Movie Review: Film Noir Lite Summary: 2 Stars
A well-crafted but ultimately thin period piece taking place in late '40s-early '50s Southern California, MULHOLLAND FALLS is visually engaging entertainment that yet leaves you unsatisfied as the credits roll.
A powerful cast (Nick Nolte, Jennifer Connelly, Melanie Griffith, John Malkovich, Michael Madsen, Chazz Palmintieri and Chris Penn, et. al.) doesn't lend depth to this two-and-a-half-star effort, though it does distract you from its shortcomings. Director Lee Tamahori, no stranger to the dark side, makes much less than what he might of this potentially impressive tale of unfaithfulness, betrayal, murder and death.

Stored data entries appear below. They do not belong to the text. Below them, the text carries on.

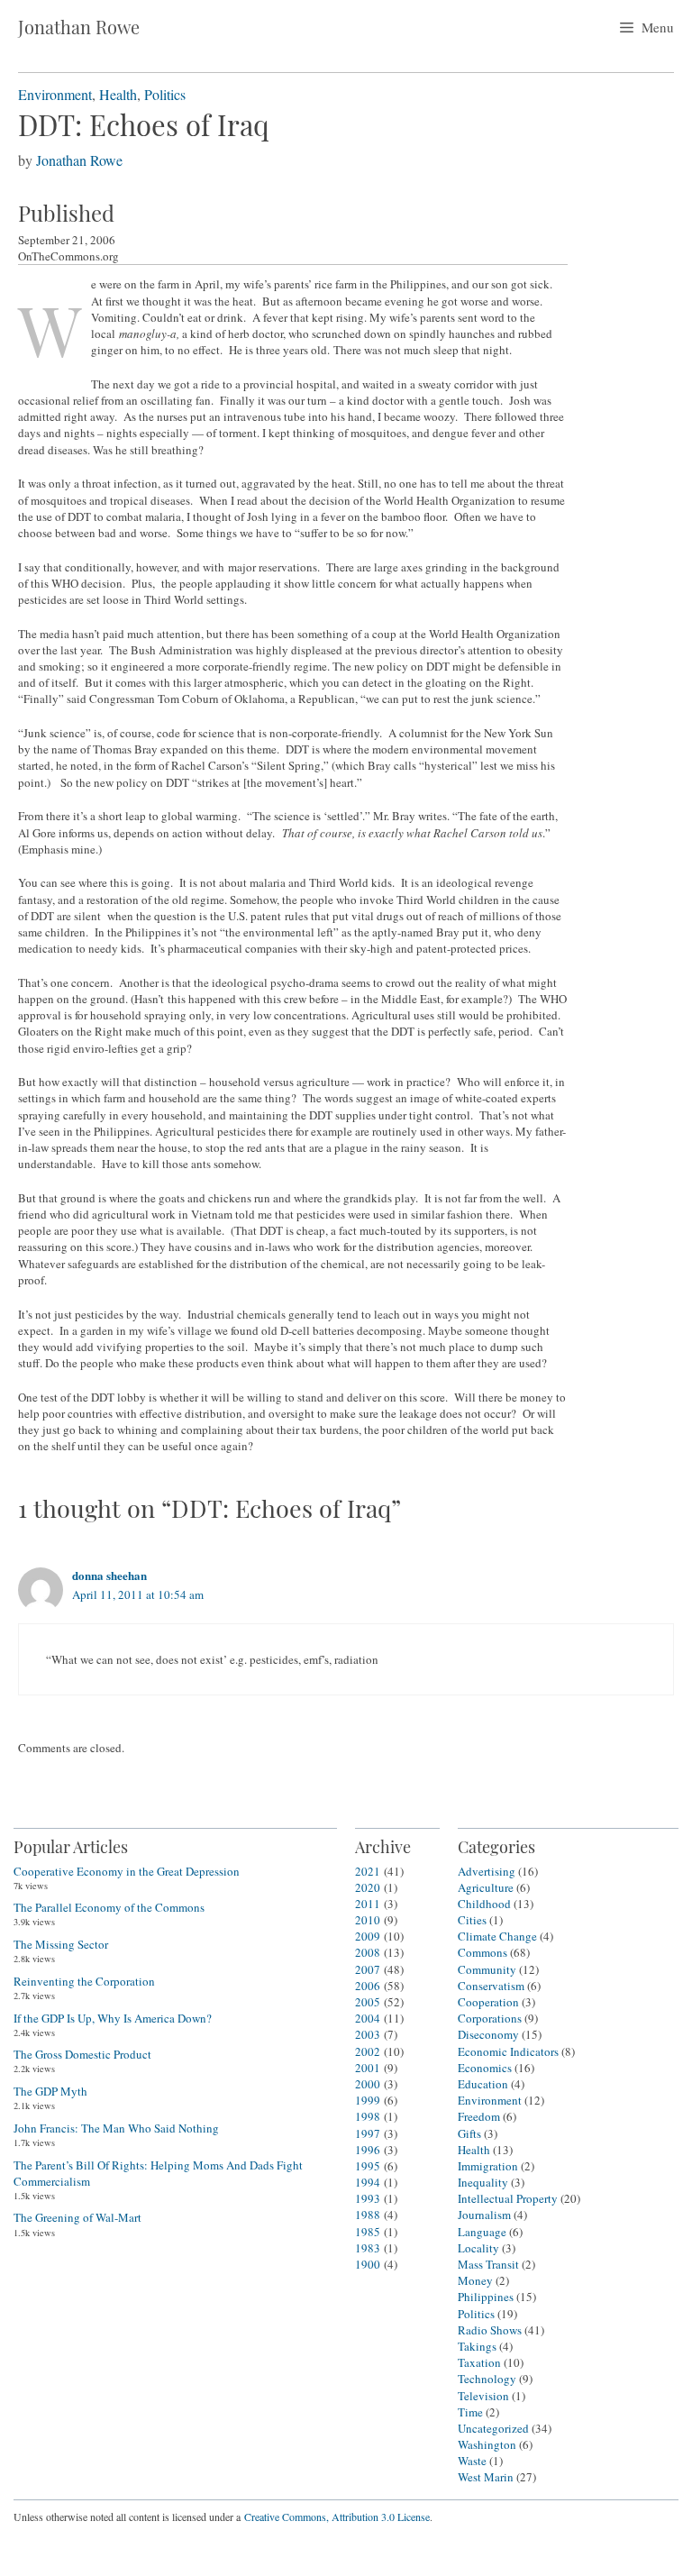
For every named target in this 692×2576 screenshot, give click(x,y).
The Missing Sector (61, 1944)
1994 (367, 2182)
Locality (478, 2248)
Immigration (488, 2166)
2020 (367, 1887)
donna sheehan (109, 1575)
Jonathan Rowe (79, 26)
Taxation (479, 2362)
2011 (367, 1903)
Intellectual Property (508, 2198)
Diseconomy (488, 2034)
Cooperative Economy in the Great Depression (127, 1871)
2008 (367, 1952)
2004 (367, 2018)
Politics (165, 94)
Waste (472, 2461)
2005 (367, 2002)
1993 (367, 2198)
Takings (477, 2346)
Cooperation (488, 2002)
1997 (367, 2133)
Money (475, 2280)
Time (470, 2412)
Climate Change (497, 1936)
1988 (367, 2214)
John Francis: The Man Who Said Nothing (116, 2128)
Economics (485, 2068)
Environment (55, 94)
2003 (367, 2034)
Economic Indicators (508, 2051)
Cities (472, 1920)
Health (118, 94)
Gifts (469, 2133)
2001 (367, 2068)
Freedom (479, 2116)
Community (487, 1969)
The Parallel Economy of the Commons (109, 1907)
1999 (367, 2100)
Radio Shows (490, 2330)
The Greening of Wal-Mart (77, 2217)
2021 (367, 1871)
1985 (367, 2232)
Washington (487, 2444)
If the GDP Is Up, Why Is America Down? (113, 2018)
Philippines (486, 2296)
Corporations (490, 2018)
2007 (367, 1969)
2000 (367, 2084)
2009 (367, 1936)
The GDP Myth (50, 2091)
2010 (367, 1920)
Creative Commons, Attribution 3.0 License (337, 2516)
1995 (367, 2166)
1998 (367, 2116)
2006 (367, 1986)
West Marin (486, 2477)
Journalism (484, 2214)
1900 (367, 2264)
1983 (367, 2248)
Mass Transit (488, 2264)
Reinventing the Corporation (84, 1981)
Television (483, 2396)
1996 (367, 2150)
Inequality (483, 2182)
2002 (367, 2051)
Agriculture (486, 1887)
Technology (487, 2378)
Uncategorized (493, 2428)
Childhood (484, 1903)
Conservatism (491, 1986)
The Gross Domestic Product (82, 2054)
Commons (482, 1952)
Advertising (486, 1871)
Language (482, 2232)
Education (483, 2084)
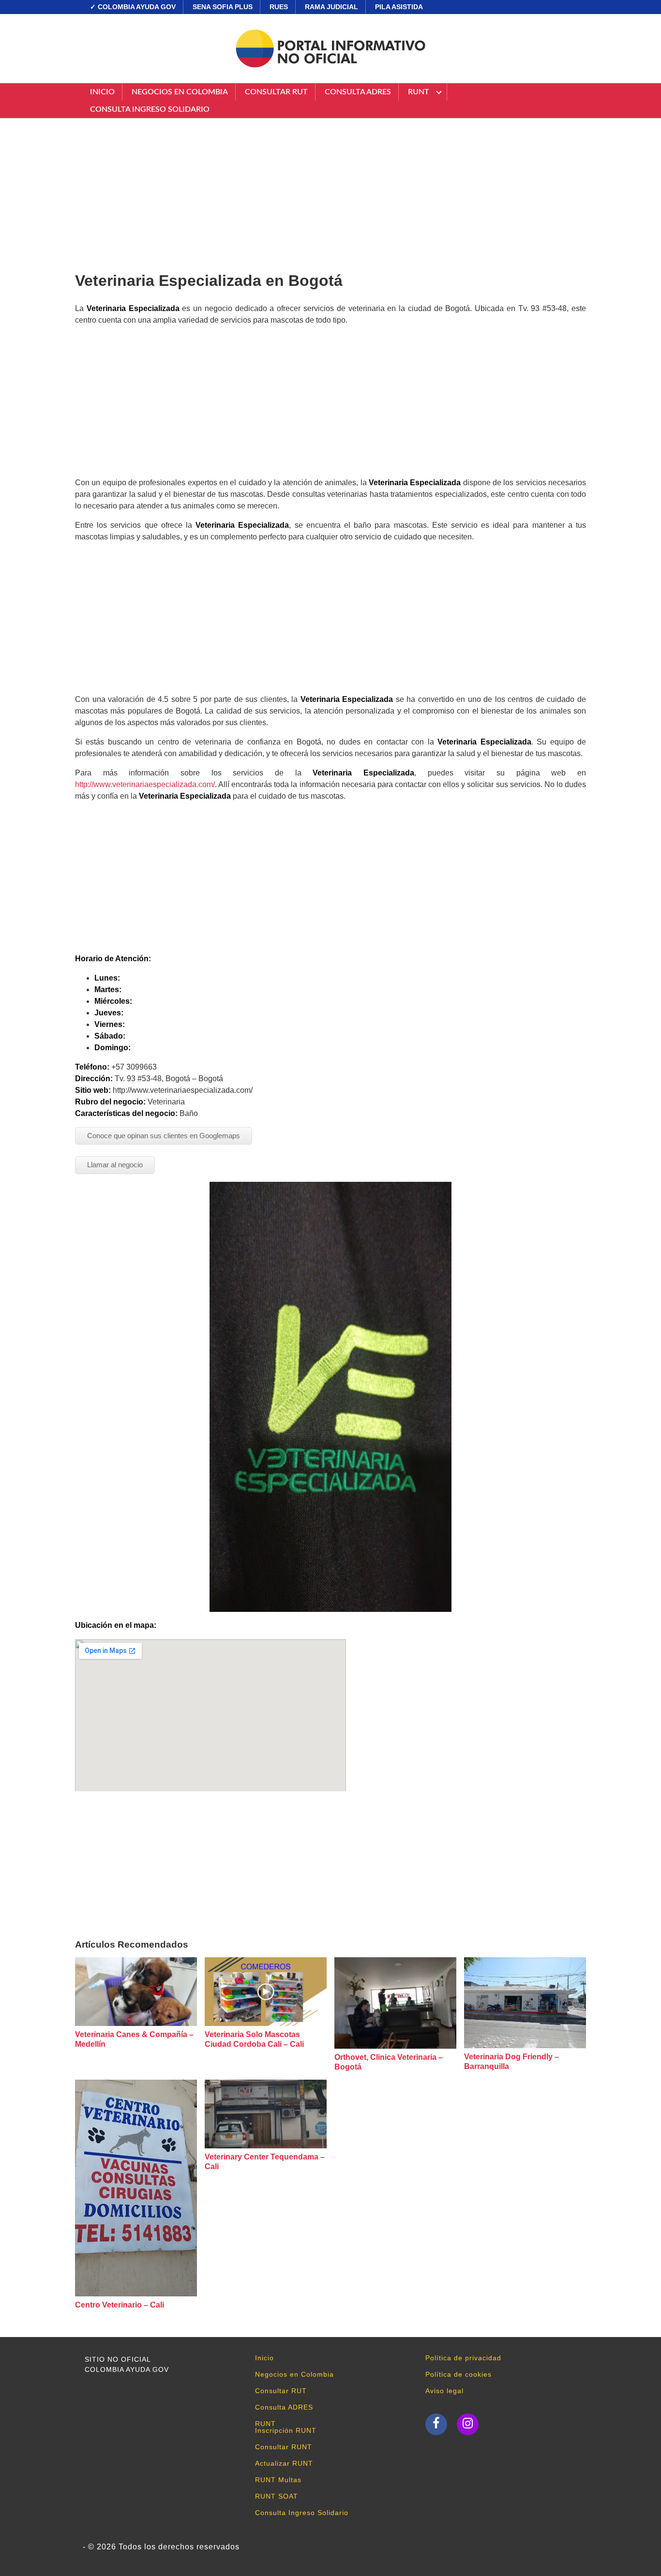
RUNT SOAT (276, 2496)
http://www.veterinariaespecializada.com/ (145, 784)
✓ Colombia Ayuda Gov (133, 7)
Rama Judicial (331, 7)
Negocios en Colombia (180, 92)
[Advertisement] (330, 191)
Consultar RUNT (283, 2447)
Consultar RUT (276, 92)
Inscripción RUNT (285, 2430)
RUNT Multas (278, 2480)
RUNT (418, 92)
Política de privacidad (463, 2358)
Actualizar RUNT (284, 2463)
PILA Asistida (399, 7)
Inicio (102, 92)
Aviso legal (444, 2391)
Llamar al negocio (115, 1165)
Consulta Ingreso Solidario (150, 109)
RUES (279, 7)
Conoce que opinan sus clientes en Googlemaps (163, 1136)
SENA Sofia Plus (223, 7)
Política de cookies (458, 2374)
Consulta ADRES (358, 92)
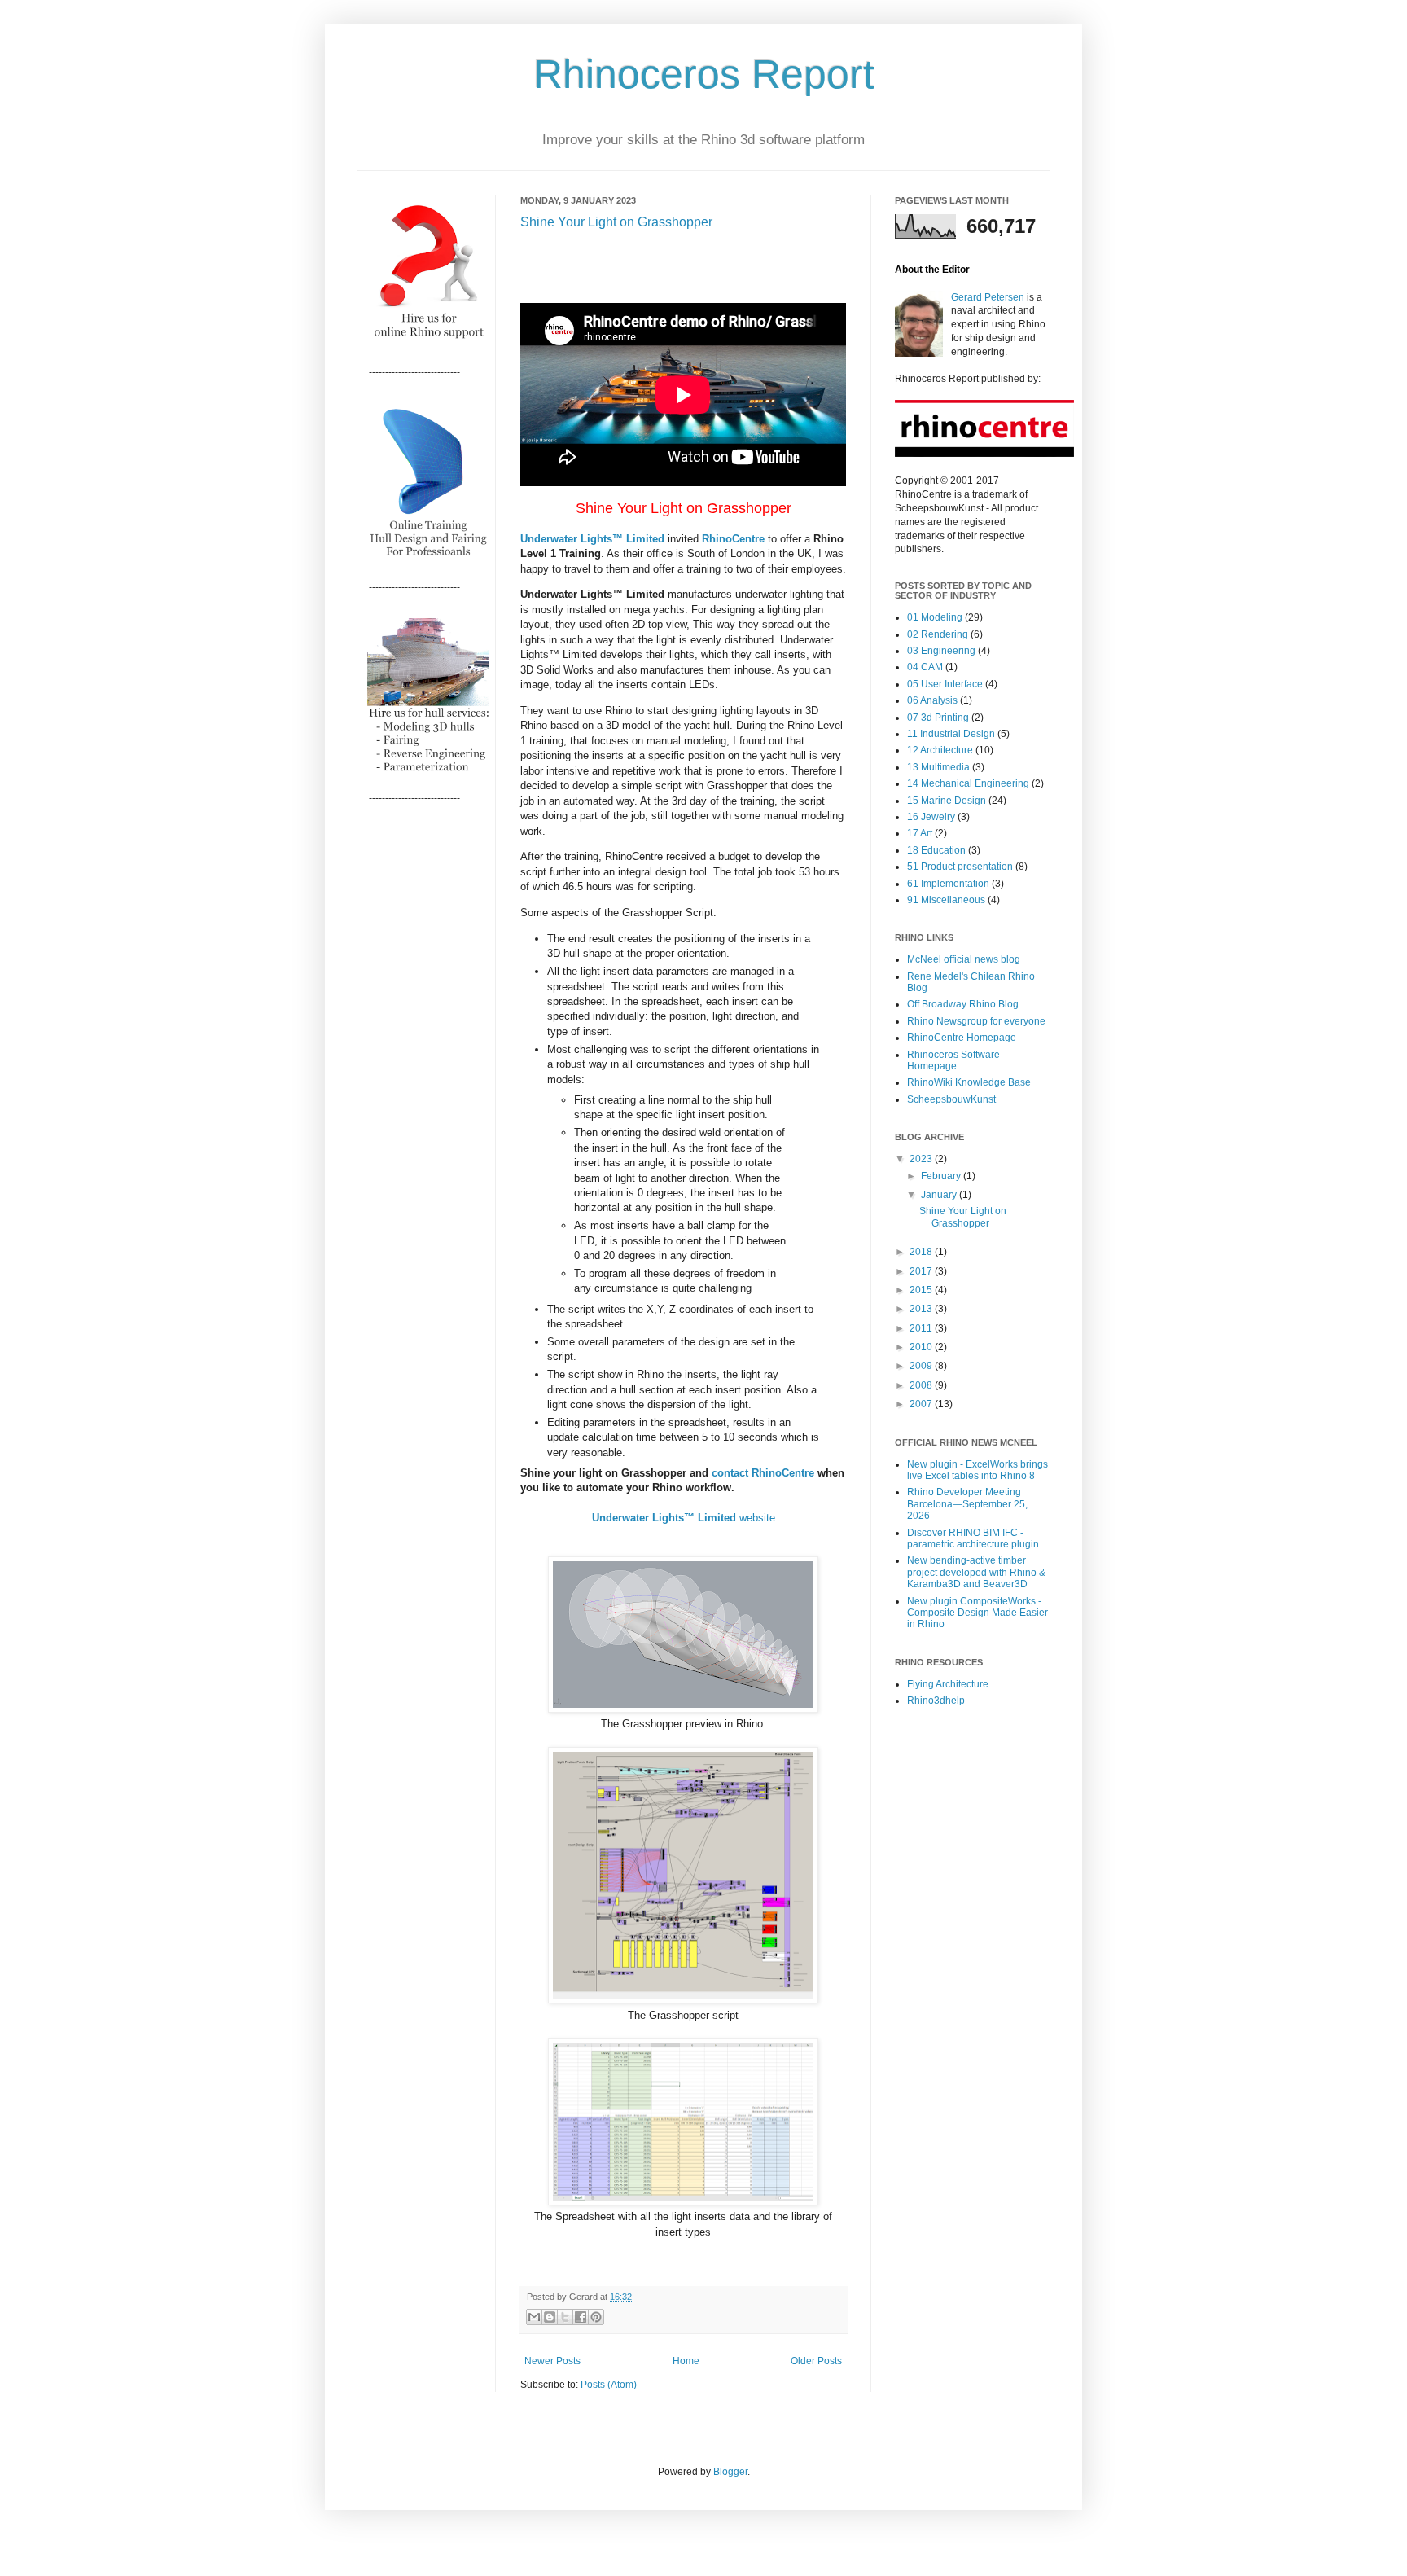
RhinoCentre (733, 539)
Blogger (730, 2471)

Nolte (Hoover) is the leader of L.A.'s infamous "Hat Squad" a special organized crime task force that busts heads and breaks bones to keep the peace. When Alison Pond (the oh-so-Forties Era Connelly) turns up dead, all the signs of murder point back to her lover, who happens to be head of the Atomic Energy Commission (John Malkovich). Nolte too, it turns out, has had a dalliance with the peripathetic, kinky and very voluptuous Miss Pond. The expectable cover-up destroys Nolte's marriage and career as it evolves.
Although MULHOLLAND FALLS samples many other period films, Tamahori's noir is never quite noir enough. The intrinsic moral dilemma the characters face, of indulging in the hidden side of human nature, never expands past straightforward beating and cheating. Without more, MULHOLLAND FALLS disappointingly ends its run as a fairly mundane morality play about fidelity.
Movie Review: 1.5 stars out of 4 Summary: 2 Stars
The Bottom Line:
A garish and ridiculous neo-noir that features Nick Nolte in full screen-chewing mode, Melanie Griffith in full awful-Melanie-Griffith mode, and some truly terrible dialogue and situations, Mulholland Falls has a good first scene but nothing else to recommend it.